Esta pesquisa tem o objetivo primário de: analisar a Lei 11340/06 e seus efeitos na proteção às mulheres vítimas de violência, principalmente no que se refere à infraestrutura dada pelos municípios da Região Metropolitana de São Paulo, mais especificamente na Região do Alto Tietê conforme relata a mídia regional. São objetivos específicos: delinear um breve panorama da violência contra a mulher após a promulgação da “Lei Maria da Penha” e identificar, dentro do que expressa a lei, os tipos de violência cometidos com maior incidência contra mulheres.

3.    MÉTODO

A natureza deste estudo é de revisão bibliográfica, doutrinária e histórica, para tanto optou-se pelos seguintes doutrinadores: Maria Berenice Dias (2010) e Maria Gorete Tavares (s/d), fez-se também uma análise da Lei 11346/2006, bem com buscou-se amparo nos documentos nacionais sobre as políticas públicas para mulheres.

Fez-se finalmente um levantamento de matérias publicadas no jornal diário do Alto Tietê, de janeiro a junho de 2014 que tinha como  palavras chave – violência contra a mulher. Este jornal circula na região do Alto Tietê, que fica no cone leste da região metropolitana de São Paulo, abriga 11 cidades das quais apenas 2 contam com uma delegacia especializada da mulher, são Guarulhos e Mogi das Cruzes.
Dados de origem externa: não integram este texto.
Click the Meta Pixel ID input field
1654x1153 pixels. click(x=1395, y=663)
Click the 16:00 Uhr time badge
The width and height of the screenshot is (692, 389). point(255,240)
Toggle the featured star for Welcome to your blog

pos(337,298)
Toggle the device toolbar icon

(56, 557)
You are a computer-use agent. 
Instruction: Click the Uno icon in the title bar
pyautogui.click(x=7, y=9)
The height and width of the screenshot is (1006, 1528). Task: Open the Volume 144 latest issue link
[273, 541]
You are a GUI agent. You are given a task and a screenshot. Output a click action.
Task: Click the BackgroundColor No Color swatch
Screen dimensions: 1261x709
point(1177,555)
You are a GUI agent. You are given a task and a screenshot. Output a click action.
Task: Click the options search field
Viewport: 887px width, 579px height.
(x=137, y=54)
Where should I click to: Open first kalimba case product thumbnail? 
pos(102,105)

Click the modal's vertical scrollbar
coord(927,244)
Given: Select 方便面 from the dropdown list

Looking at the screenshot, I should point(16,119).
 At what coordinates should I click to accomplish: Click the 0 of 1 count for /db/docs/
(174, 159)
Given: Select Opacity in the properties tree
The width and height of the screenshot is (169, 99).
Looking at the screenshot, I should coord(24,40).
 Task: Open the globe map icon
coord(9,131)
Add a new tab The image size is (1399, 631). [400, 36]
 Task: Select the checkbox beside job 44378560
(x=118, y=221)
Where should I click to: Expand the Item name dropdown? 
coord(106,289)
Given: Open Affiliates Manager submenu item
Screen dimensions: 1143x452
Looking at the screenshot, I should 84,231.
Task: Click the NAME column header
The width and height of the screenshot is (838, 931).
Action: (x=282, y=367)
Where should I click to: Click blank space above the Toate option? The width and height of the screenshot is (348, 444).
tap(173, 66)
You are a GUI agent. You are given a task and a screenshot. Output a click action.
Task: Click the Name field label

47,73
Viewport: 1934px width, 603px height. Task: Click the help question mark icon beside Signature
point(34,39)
Este levantamento, a fim de se descrever o estado da arte da criação de delegacias da mulher e demais mecanismos de proteção das mulheres contra a violência doméstica.

4.    AS MULHERES E A CONSTRUÇÃO DE INSTRUMENTOS DE PROTEÇÃO LOCAL

Desde os tempos mais antigos as mulheres são vistas como a parte frágil nas relações sociais, em algumas sociedades antigas as mulheres tinham apenas as funções de cuidar do lar, procriar e garantir prazer ao marido. Em geral, muitas das causas pelas quais as mulheres lutaram e ainda lutam para conquistar derivam de toda essa submissão que por anos assombrou essa parcela da sociedade.

No Brasil, as mulheres só conquistaram o direito ao voto no ano de 1932 com o advento do Decreto-lei 21.076 de 24 de Fevereiro de 1932 onde este rezava que: “Art. 2° É eleitor o cidadão maior de 21 anos, sem distinção de sexo, alistado na forma deste código”. Antes disso, por força do Art. 70, “caput”, da Constituição de 1891, somente os “cidadãos maiores de 21 anos que se alistarem na forma da lei” eram considerados eleitores.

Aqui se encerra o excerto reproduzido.